Make kindness your New Year’s resolution

Dr Bob Klaber is a consultant paediatrician and director of strategy, research and innovation at Imperial College Healthcare NHS Trust. Here, he explains the value of kindness in delivering great care and how we’re cultivating kindness across our trust. This post builds on ‘Kindness: an underrated virtue’, an editorial published in the BMJ in December 2019 by Bob together with Suzie Bailey of The King’s Fund.

Sometimes, whatever our role, we can forget that simple acts of kindness can mean more to people than anything else.

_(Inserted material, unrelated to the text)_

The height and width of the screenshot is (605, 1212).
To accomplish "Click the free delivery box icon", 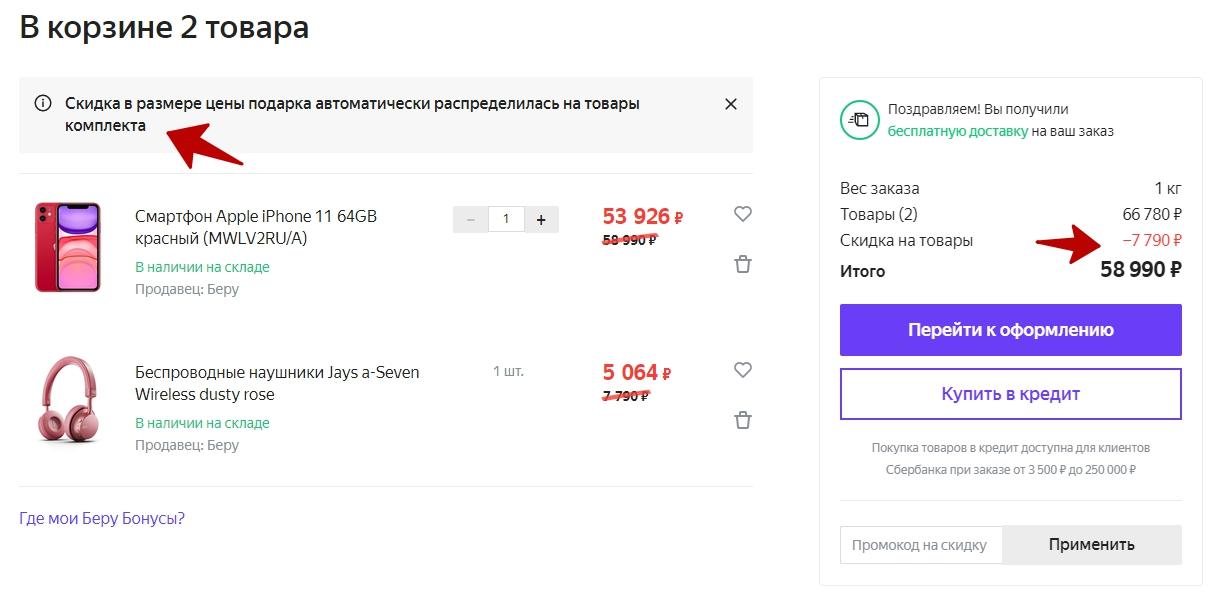I will (x=858, y=120).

It mattered to the intensive care patient at Hammersmith Hospital whose clinical team arranged for his horse, ‘The Footsy’, to visit him. It cheered our patients up during the festive period when our teams carefully put up Christmas decorations. And for our older patients who are living with dementia, it made them feel happier and less lonely during their time in hospital when children from local schools came to visit them as part of our intergenerational project.

Unlike many of the metrics that are used to measure our performance as an organisation, how people relate to each other, and how they feel, can be hard to quantify. This difficulty in measuring the impact of more ‘relational’ aspects of our work means we can fall into the trap of thinking of them as being less important. But in reality it is kindness that is right at the business end of healthcare. Why else would we all be working in the NHS?

Courage in kindness

Kindness can give us the courage to acknowledge our differences and to understand how each perspective is valid and important, and it enables us to empathise and be compassionate. Ultimately, it helps us care for our patients better.

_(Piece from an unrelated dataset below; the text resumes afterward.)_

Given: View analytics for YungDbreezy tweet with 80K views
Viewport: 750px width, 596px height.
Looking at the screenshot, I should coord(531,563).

‘Kind’ is one of our four organisational values at Imperial College Healthcare; it is the one staff mention time and time again as being the most important value for them. We see the currency of kindness as fundamentally important in what we want to achieve, and how we go about getting there.

Our leading change through vision, values and behaviours programme is helping us develop a shared and compelling sense of what we all want to achieve as an organisation, as well as how we want to go about achieving it. In the first half of 2019, more than 2,000 of our staff, alongside our lay partners, came together to work on refreshing our organisational strategy and create a new organisational behaviours ‘framework that sets out clear examples of behaviours that demonstrate when we are living our organisational values, and those that show when we are not.

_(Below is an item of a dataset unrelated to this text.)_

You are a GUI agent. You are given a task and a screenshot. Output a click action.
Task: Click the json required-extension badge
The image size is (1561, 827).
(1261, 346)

We also sought to understand the barriers to living our values and three of the main themes we want to take action on are fundamentally about kindness:

  • proactively and positively address issues leading to poor relationships
  • role model and encourage the right behaviours in everything we do
  • stop to ask: “Am I OK? Are we OK?”

Living our Trust values

This coming year we will roll out our ‘living our values’ workshops – designed to help us all reflect on how we behave and what we can do to embed them in everything we do – to every one of our 12,000 people. We see this as absolutely critical to providing the best care possible for our patients and local communities.

So, if you have one New Year’s resolution, make it this; be kind to yourselves and to others, and think about how you can role-model this to everyone around you.